La France va prendre dans quelques semaines la présidence du G20 et du G8. A-t-elle les moyens de peser dans ces instances?
Hubert Védrine: Bien sûr! France n’est plus la force dominante qu’elle a été autrefois. Mais en termes économique, militaire ou culturel, elle est entre le 5° et le 7°rang mondial (sur 192!). Membre permanent du conseil de sécurité des Nations unies, présente au G7-G8, au G20, dotée d’une force de dissuasion nucléaire, de capacités militaires réelles, d’une économie robuste, d’une langue répandue. Elle est une «puissance d’influence mondiale». Elle garde un grand prestige.
Quelle capacité d’influence a-t-on comme président du G20?
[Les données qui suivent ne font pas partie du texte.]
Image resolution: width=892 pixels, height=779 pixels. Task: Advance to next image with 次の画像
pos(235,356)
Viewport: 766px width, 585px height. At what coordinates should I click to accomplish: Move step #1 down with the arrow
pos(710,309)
Celle d’influer sur l’agenda, les thèmes, de fixer l’ordre du jour. Durant toute la phase de préparation des sommets, on peut suggérer des pistes, esquisser des compromis. On est bien placé pour comprendre à l’avance quelles sont les positions des uns et des autres, vérifier sur qui s’appuyer pour forger une majorité d’idées ou au contraire créer une minorité de blocage contre une idée à laquelle on est hostile.
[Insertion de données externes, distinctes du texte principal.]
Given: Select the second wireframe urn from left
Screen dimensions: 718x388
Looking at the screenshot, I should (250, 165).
Mais le G20, ce n’est pas le gouvernement du monde. C’est une enceinte au sein de laquelle la compétition continue. C’est pourquoi il est particulièrement important que les Européens y arrivent avec des positions homogènes. L’idéal serait que la France, en tant que présidente parvienne avec doigté à mettre en accord les Européens, puis à trouver une base commune avec Obama. Ensuite, il faut chercher un accord sujet par sujet avec, à chaque fois, au moins un grand pays émergent, en commençant par les deux grands émergents démocratiques, l’Inde et le Brésil, sans exclure les autres, Chine, etc. C’est ça le mode d’emploi du G20.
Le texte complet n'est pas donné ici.